LES 5 GRANDS MINERAUX

            Parmi les sels minéraux, il en 5 qui ont un rôle plus particulier à jouer : retour sur leurs propriétés scientifiques démontrées.

De nombreuses études sont consacrées aux minéraux. Et les données confriment chaque jour davantage la place essentielle de 5 d'entre eux :

- Le calcium est certainement le plus connu de tous. Minéral le plus abondant dans l'organisme ( chez un adulte : 1000-1500 g ), il est présent dans les os et les dents en particulier, mais intervient également dans le fonctionnement enzymatique, l'influx nerveux et la contraction musculaire. On estime entre 500 mg et 1 g l'apport journalier adapté. On en trouve en particulier dans les fromages à pâtes dures, les amandes, le cresson, le persil, les noisettes, les eaux fortement minéralisées, les haricots verts, le jaune d'oeuf et les produits laitiers évidemment.

- Le phosphore, pour sa part, participe à la bonne santé des dents et des os ainsi qu'au bon fonctionnement des nerfs et des muscles. Il joue également un rôle particulièrement important pour les sportifs, puisqu'il est partie prenante de la fabrique d'ATP ( l'énergie du corps humain ), sous la forme de phosphate. Les meilleurs aliments pour s'assurer un bon apport en phosphore sont : le fromage, le jaune d'oeuf, le lait, les fruits oléagineux, les légumes secs, le chocolat, les poissons, les crustacés.

- Le potassium est le troisième de ces minéraux, qui contribue à l'équilibre des fluides, joue un rôle central dans l'influx nerveux et la contraction musculaire, tout en favorisant la digestion et l'assimilation. Il faut compter de 2 à 4 g de potassium par jour, ce qu'une alimentation variée permet habituellement d'obtenir, notamment lorsque vous consommez des fruits et légumes secs, de la viande et du poisson. A noter également une bonne concentration dans le chocolat, la banane, le cassis.

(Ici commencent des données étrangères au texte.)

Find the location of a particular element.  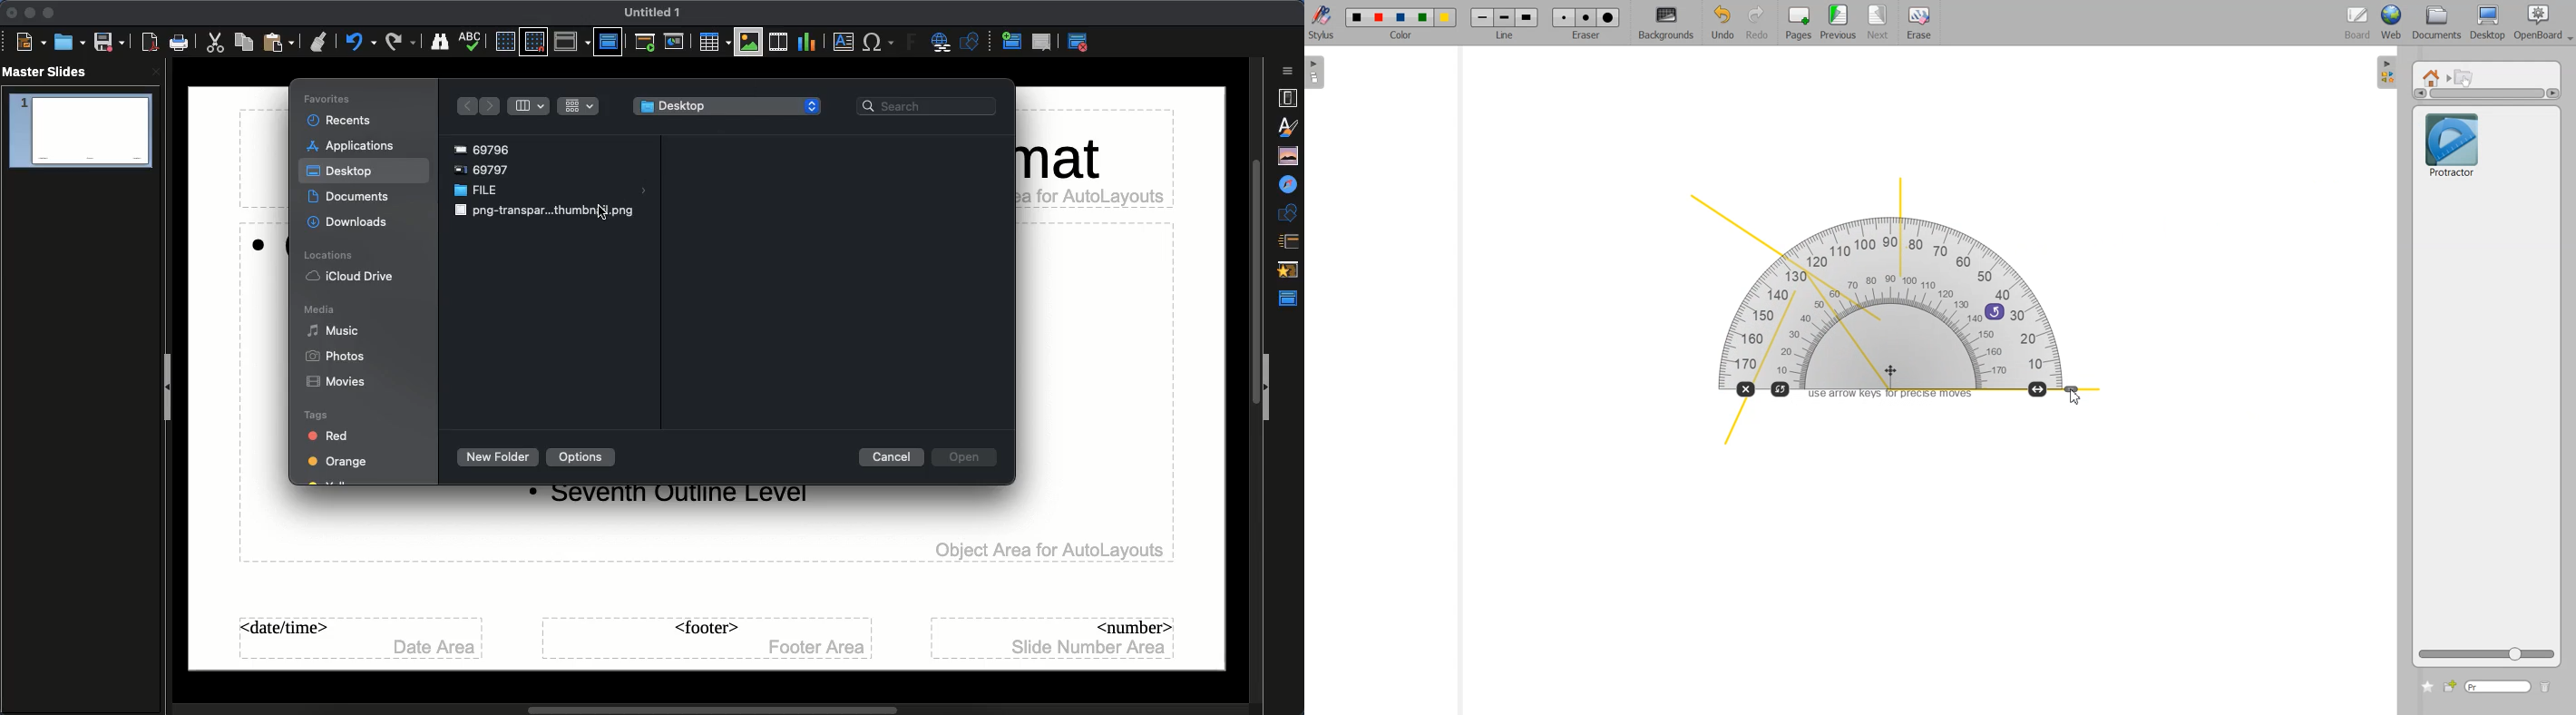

- Le sodium, quant à lui, est l'un des constituants essentiels du sang et des liquides extra-cellulaires. Il permet l'hydratation des cellules, régule la pression artérielle, et participe à la contraction musculaire. Nos besoins quotidiens sont de l'ordre de 1 à 2 g, mais ces chiffres sont désormais souvent dépassés : le risque n'est donc pas une carence, mais un excès de sodium !

- Le magnésium est essentiel au bon fonctionnement des cellules et du système immunitaire, il intervient dans de nombreux mécanismes enzymatiques et régule le rythme cardiaque. Les sédentaires en ont besoin d'environ 5 à 7 mg par kg de poids de corps et par jour, ces chiffres augmentant chez les sportifs. Une carence en magnésium peut notamment se signaler par des crampes, des crises de téténie, une fatigue et un manque de tonus. Les aliments les plus riches en magnésium sont le chocolat, les céréales complètes, les fruits secs, les oléagineux, les légumes secs, le riz et le pain complet, les épinards, la banane.